TEXT PROVIDED:
•••••
As WCCO found in our Faces of COVID series, Doris was recently able to see her husband’s bravery recognized decades later.

In December, the Rasmusson’s were side-by-side when Doris’s husband Wilton was awarded medals for his service and sacrifice in World War II, parachuting from a plane defending Norway from the Nazis.

Their admiration for each other was captured on camera.

“That’s my wife of 73 years,” Wilton said proudly.

“She always made sure people knew what he did,” Amber Rasmusson remembered about her grandma.

Amber told us their love story started the first day Wilton returned to Minneapolis from war.

“He had a sister or two in this boarding house where my grandma happened to be. Knocked on the door and that was it,” she said.

Doris was a farm girl from South Dakota with a love of horses and travel.

“I always thought of her as a pioneer because she went to school in the ’40s when that wasn’t really a thing,” Amber said.

Doris went to work for the Dayton Hudson corporation and Target before retiring. Her grandma’s words still repeated today.

“You have to work hard. Things will not be handed to you and you need to work for them,” Amber remembers her saying.
•••••
PROVIDED DATA:
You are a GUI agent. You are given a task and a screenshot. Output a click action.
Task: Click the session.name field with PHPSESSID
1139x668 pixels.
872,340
•••••
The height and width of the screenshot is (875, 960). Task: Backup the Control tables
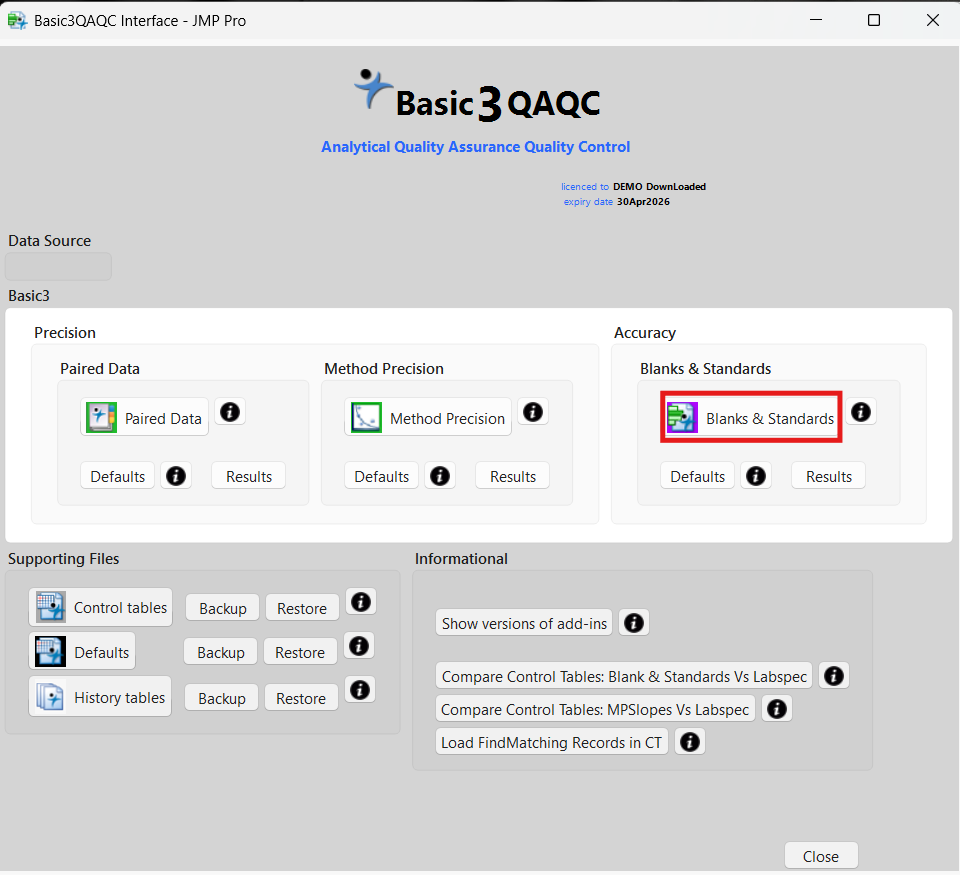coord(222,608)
•••••
EXERCISE A: Translate this sentence from the excerpt about Doris Rasmusson into Spanish: "Their admiration for each other was captured on camera."
EXERCISE B: Repeat the part of the excerpt about Doris Rasmusson starting with "Amber told us" and going on through "still repeated today.".

ANSWER A: La admiración que sentían el uno por el otro quedó captada por la cámara.

ANSWER B:
Amber told us their love story started the first day Wilton returned to Minneapolis from war.

“He had a sister or two in this boarding house where my grandma happened to be. Knocked on the door and that was it,” she said.

Doris was a farm girl from South Dakota with a love of horses and travel.

“I always thought of her as a pioneer because she went to school in the ’40s when that wasn’t really a thing,” Amber said.

Doris went to work for the Dayton Hudson corporation and Target before retiring. Her grandma’s words still repeated today.